Despite impressive progress on a number of fronts, we think it fair to mention that there are still considerable technical obstacles. The reproducibilty of chemistry occurring at microscopic scales in proximity to solid surfaces, the complexity of effects induced by electric actuation, and the comparative scarceity of clean chemical reactions with limited side-effects are surely three of the features that have limited the rate of progress in this section of PACE. Nonetheless, this area fulfilled its major contribution to PACE and shows great promise for the future.
This work has resulted in several distinct types of achievement:
1. Establishing a high density programmable interface system for evolvable constructive IT: the omega machine.

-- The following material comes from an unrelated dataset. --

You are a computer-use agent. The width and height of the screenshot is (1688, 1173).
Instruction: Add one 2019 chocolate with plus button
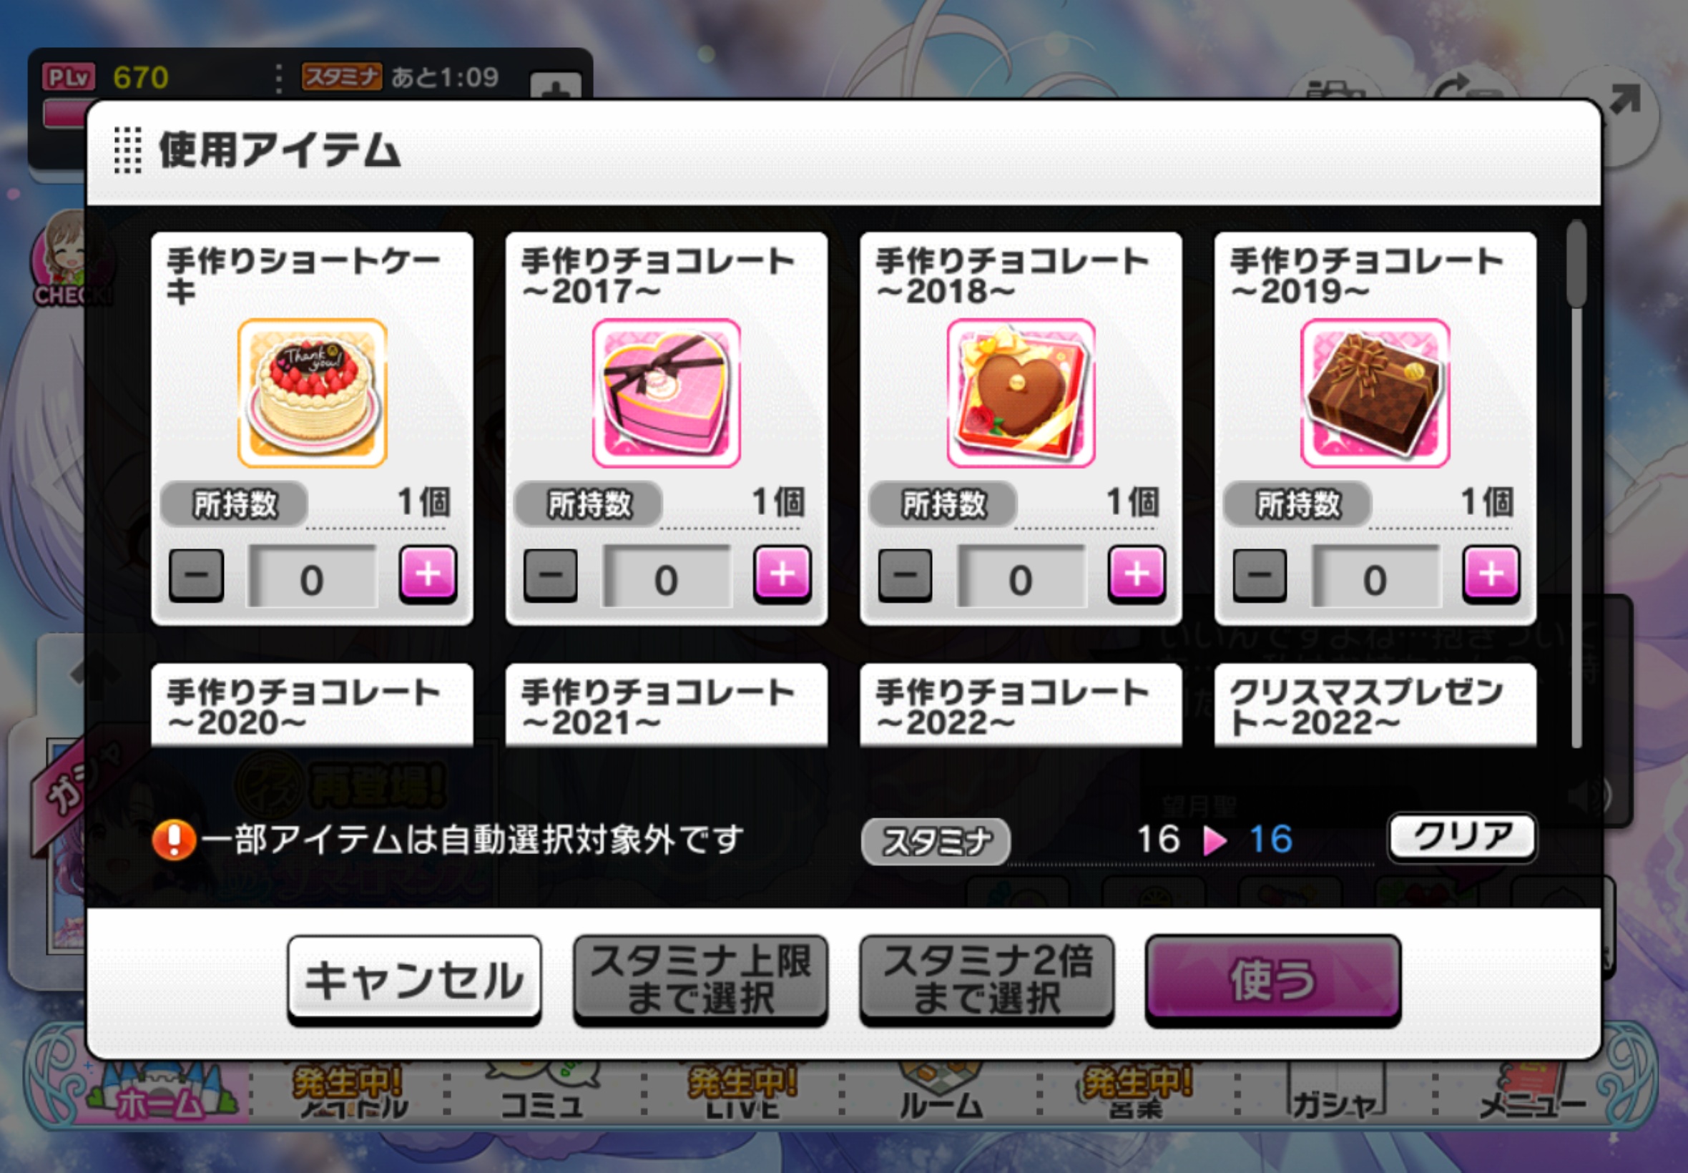pos(1490,575)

Highlights were: the integration of the real time optical imaging and parallel electrode actuation loop using FPGA technology, the integration of high density multilevel electrode control with microfluidics, the extensive integrated and portable software system complete with GUI and remote control and interpretative real-time development environment. The platform integrates a robotic interface between multiwell plate technology and continuous flow syringe pump technology, control of a multi-laser parallel confocal microscope system, a microfluidic positioning system, a thermal gradient control system, an integrated custom downstream microcapillary electrophoresis product analysis system, and a high bandwidth digital electrode actuation system. The omega machine was successfully deployed at a commercial partner Protolife after development at the Ruhr University Bochum. A user interface, accessible both to visiting scientists and to lab technicians was developed, underlining the general transferability of this technology between labs.
2. Demonstrating artificial cell component system functionality adapted under microfluidic control.

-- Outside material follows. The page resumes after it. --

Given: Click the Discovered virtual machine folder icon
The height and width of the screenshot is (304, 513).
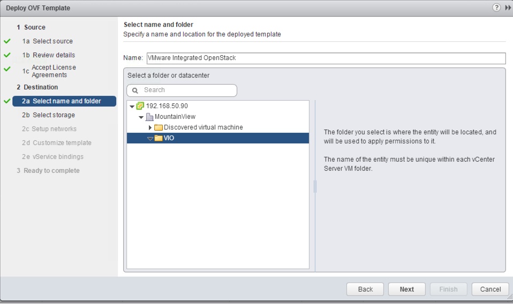Looking at the screenshot, I should pos(159,127).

Online monitorable chemical replication was established at microfluidic scales, and its control through template dosing via electric fields also proved possible. Several existing and two novel chemical replication systems, showing various strengths, were employed. Reversible containment by vesicle and micelle formation, and by gelation were evaluated in the microfluidic context. A screening system for complex phase space, as occur in amphiphile systems, was developed. Metabolism was investigated by resource flow, by photochemical reactions controlling gelation and by pH gradients.

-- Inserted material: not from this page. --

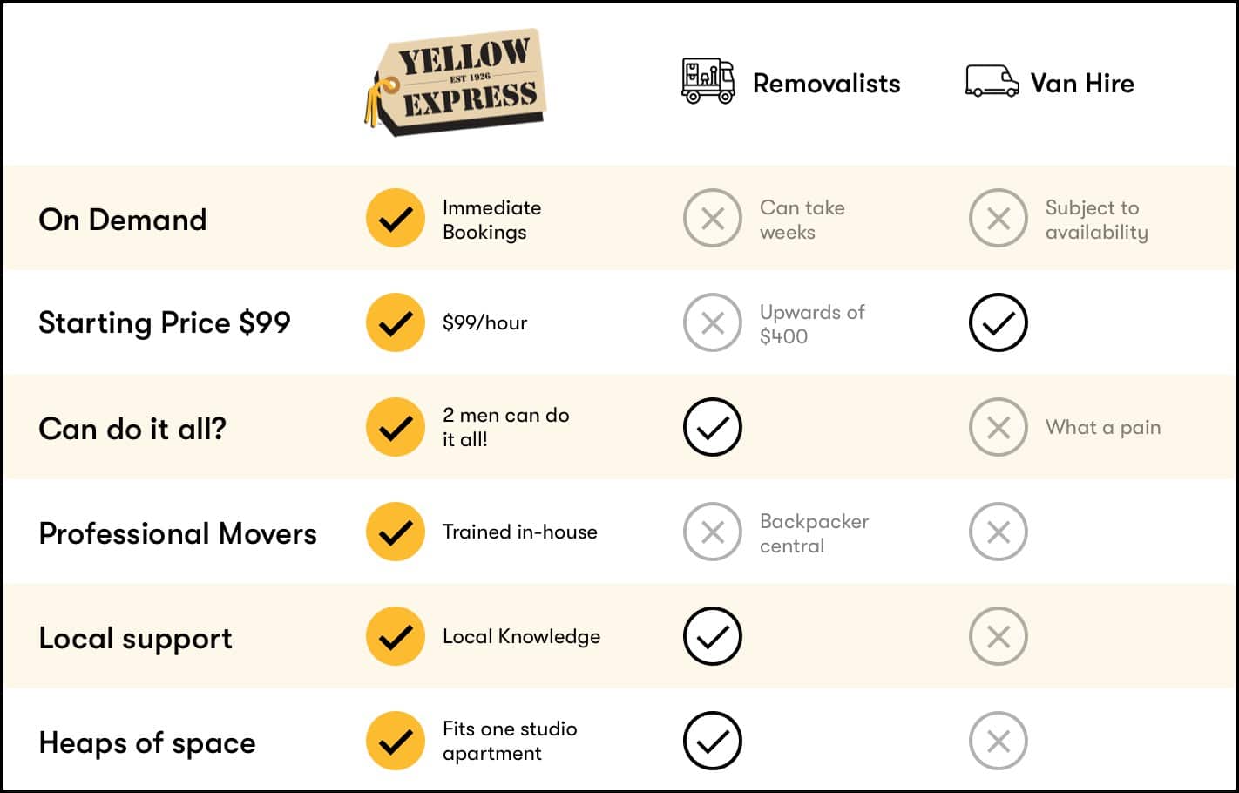Click Van Hire checkmark in Starting Price row
This screenshot has height=793, width=1239.
click(999, 322)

3. Complementation of artificial cell functionality.
Ongoing steady state replication was achieved using the "fan"-reactor. The generalizations of the novel "H"-microreactor, exploiting electrophoretic and electroosmotic flow were shown to support programmable isolation on appropriate time scale for replication containment. In conjunction with reversible in situ gelation, developed both with agarose and at higher resolution with block copolymers, these and other structures also function as an electronic membranes for the differential separation and selective transport of molecules under electric control. This is a primary artificial cell functionality. Programmable spatial control for genetic molecules such as PNA and DNA and for cooperative structures like vesicles was demonstrated. Concentration control, both in defined chambers and in open channels proved possible, and can be used in future to gate bimolecular chemical reactions (through local mass action) and self-assembly processes such as micellization (transition across CMC). Redox reaction and pH control via electrochemistry will provide an important spatially localized programmable tool in future work.
Many paths were explored in the PACE project, and a repertoire of functional subsystems developed that will be of value for the future. Complete integration of an artificial cell has not yet been achieved, but a considerable degree of fine-grained programmability. A major conclusion of this work is that it is advantageous to used mixed phase systems, in particular with localized reversible gelation, rather than single phase aqueous systems. A novel family of genetic containment molecules was identified based on block copolymers that will be employed in a follow on project ECCell to complete an electronic chemical cell, in which reversible gelation replaces vesicle membranes as a selective containment mechanism. Further integration of the chemical subsystems through the omega machine will also be the subject of ongoing work.